Work item>
Print the lines in the listing below that fall between the line with "Postkarte (23, 749)" and the line with "April 2015 (24, 490)", those two lines included, exactly as they stand and with nothing else.

Supplied data>

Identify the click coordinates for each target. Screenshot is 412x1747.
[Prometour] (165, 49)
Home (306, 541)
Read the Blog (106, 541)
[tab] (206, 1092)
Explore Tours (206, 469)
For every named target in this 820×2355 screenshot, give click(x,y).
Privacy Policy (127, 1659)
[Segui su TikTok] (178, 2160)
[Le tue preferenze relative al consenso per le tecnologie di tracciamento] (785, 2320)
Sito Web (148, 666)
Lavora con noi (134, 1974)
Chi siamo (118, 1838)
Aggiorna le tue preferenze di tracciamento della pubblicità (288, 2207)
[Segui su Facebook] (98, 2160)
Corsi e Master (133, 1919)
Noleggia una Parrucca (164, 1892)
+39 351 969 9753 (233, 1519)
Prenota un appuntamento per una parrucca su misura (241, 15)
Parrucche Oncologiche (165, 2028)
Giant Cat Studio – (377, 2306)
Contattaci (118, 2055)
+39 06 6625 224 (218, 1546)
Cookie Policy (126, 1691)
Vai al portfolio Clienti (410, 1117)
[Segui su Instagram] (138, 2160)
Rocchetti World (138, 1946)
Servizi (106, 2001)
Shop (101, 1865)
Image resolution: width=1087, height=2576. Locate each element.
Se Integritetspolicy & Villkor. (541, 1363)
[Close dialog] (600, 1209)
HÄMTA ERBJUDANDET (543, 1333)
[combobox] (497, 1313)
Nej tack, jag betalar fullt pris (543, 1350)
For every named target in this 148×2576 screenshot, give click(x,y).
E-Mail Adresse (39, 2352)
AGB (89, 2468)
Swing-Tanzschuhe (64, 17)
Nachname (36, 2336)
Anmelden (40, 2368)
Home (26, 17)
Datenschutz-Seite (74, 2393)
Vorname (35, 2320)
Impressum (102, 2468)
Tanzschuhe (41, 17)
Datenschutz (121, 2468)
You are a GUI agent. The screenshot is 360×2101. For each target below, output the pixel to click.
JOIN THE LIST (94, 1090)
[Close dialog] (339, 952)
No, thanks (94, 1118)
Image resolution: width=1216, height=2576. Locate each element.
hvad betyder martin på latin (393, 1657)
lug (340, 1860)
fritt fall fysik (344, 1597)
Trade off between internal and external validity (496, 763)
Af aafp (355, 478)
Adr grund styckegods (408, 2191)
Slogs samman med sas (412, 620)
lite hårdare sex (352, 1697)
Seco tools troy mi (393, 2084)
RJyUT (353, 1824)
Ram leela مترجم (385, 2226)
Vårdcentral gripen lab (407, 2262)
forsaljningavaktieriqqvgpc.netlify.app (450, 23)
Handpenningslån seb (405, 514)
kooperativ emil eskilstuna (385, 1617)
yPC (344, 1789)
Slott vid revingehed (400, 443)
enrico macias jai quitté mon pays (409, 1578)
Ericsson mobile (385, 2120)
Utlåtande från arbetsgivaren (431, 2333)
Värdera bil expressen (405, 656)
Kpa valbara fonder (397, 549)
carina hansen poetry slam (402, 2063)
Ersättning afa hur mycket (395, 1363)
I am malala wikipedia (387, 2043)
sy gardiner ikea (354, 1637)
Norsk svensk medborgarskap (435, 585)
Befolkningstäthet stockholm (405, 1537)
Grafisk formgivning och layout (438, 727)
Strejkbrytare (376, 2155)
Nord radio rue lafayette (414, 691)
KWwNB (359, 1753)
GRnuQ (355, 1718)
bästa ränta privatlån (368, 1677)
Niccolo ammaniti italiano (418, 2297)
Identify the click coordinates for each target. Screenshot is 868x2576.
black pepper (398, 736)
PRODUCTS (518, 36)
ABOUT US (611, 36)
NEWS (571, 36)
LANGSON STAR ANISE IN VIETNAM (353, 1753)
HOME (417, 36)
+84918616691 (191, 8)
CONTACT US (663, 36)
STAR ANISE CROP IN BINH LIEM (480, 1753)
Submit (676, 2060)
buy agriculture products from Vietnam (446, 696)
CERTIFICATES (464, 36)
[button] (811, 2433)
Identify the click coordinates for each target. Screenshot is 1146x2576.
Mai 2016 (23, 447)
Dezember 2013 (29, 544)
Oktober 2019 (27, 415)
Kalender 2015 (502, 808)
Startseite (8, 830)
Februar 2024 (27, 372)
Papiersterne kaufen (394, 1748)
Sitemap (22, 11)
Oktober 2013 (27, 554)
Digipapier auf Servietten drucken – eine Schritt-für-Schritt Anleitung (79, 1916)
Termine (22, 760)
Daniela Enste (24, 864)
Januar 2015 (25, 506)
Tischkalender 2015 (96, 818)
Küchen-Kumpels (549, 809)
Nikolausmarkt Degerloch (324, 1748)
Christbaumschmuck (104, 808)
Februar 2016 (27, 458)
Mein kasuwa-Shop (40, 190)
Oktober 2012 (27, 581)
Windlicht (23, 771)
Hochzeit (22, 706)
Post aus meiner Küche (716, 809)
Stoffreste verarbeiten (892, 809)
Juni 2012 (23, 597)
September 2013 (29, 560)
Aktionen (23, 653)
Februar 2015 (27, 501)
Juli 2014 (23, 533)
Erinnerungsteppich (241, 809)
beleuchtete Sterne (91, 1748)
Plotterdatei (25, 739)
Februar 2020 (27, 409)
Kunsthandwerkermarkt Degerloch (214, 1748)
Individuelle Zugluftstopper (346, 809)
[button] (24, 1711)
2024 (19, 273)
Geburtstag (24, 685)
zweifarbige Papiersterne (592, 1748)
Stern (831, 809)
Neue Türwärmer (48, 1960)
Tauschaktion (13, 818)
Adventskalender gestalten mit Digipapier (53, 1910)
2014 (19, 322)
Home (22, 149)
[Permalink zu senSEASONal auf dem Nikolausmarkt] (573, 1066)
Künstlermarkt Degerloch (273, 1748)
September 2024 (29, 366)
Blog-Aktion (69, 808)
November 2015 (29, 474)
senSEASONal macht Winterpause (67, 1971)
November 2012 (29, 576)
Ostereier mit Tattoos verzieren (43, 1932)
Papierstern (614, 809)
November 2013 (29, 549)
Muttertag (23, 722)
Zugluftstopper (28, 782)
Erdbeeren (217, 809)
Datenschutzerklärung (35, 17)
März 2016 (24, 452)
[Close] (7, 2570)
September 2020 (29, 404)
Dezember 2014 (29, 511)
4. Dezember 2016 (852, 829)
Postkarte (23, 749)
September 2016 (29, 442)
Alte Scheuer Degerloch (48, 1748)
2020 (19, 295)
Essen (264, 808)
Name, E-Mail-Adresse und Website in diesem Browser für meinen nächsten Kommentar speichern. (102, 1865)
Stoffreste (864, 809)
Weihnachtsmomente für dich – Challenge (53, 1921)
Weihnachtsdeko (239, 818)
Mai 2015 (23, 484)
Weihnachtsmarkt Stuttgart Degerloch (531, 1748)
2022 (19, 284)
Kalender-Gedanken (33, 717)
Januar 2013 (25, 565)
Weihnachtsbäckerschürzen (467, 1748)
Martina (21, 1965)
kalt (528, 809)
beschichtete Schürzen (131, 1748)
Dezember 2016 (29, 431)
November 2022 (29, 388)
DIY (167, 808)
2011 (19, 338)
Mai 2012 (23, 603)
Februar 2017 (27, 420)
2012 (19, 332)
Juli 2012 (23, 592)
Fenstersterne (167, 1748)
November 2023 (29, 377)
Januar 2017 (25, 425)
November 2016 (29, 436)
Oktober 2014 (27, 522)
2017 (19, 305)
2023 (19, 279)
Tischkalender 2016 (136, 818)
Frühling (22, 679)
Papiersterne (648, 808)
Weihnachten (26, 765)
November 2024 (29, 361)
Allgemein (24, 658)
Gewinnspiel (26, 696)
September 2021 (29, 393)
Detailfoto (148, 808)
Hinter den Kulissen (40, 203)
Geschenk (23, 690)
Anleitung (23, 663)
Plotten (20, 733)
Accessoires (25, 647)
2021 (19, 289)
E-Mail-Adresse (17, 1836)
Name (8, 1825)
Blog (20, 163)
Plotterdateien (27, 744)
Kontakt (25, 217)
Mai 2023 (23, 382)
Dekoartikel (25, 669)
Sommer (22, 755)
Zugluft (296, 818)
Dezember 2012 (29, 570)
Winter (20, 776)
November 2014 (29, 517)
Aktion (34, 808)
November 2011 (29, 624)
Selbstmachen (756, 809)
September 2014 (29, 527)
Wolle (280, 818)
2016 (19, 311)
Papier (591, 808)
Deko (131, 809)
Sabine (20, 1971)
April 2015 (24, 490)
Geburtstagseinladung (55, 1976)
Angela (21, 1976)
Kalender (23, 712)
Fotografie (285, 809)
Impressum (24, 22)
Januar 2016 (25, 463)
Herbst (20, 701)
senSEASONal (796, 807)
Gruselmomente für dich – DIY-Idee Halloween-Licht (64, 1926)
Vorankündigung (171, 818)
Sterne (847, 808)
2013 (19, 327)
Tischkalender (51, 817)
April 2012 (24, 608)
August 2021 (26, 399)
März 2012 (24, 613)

Solution to the exercise>
Postkarte (23, 749)
September 2016 (29, 442)
Alte Scheuer Degerloch (48, 1748)
2020 (19, 295)
Essen (264, 808)
Name, E-Mail-Adresse und Website in diesem Browser für meinen nächsten Kommentar speichern. (102, 1865)
Stoffreste (864, 809)
Weihnachtsmomente für dich – Challenge (53, 1921)
Weihnachtsdeko (239, 818)
Mai 2015 (23, 484)
Weihnachtsmarkt Stuttgart Degerloch (531, 1748)
2022 (19, 284)
Kalender-Gedanken (33, 717)
Januar 2013 (25, 565)
Weihnachtsbäckerschürzen (467, 1748)
Martina (21, 1965)
kalt (528, 809)
beschichtete Schürzen (131, 1748)
Dezember 2016 (29, 431)
November 2022 (29, 388)
DIY (167, 808)
2011 (19, 338)
Mai 2012 (23, 603)
Februar 2017 (27, 420)
2012 (19, 332)
Juli 2012 (23, 592)
Fenstersterne (167, 1748)
November 2023 (29, 377)
Januar 2017 (25, 425)
November 2016 (29, 436)
Oktober 2014 (27, 522)
2017 (19, 305)
2023 (19, 279)
Tischkalender 2016 (136, 818)
Frühling (22, 679)
Papiersterne (648, 808)
Weihnachten (26, 765)
November 2024 (29, 361)
Allgemein (24, 658)
Gewinnspiel (26, 696)
September 2021 (29, 393)
Detailfoto (148, 808)
Hinter den Kulissen (40, 203)
Geschenk (23, 690)
Anleitung (23, 663)
Plotten (20, 733)
Accessoires (25, 647)
2021 (19, 289)
E-Mail-Adresse (17, 1836)
Name (8, 1825)
Blog (20, 163)
Plotterdateien (27, 744)
Kontakt (25, 217)
Mai 2023 (23, 382)
Dekoartikel (25, 669)
Sommer (22, 755)
Zugluft (296, 818)
Dezember 2012 (29, 570)
Winter (20, 776)
November 2014 (29, 517)
Aktion (34, 808)
November 2011 (29, 624)
Selbstmachen (756, 809)
September 2014 (29, 527)
Wolle (280, 818)
2016 (19, 311)
Papier (591, 808)
Deko (131, 809)
Sabine (20, 1971)
April 2015 (24, 490)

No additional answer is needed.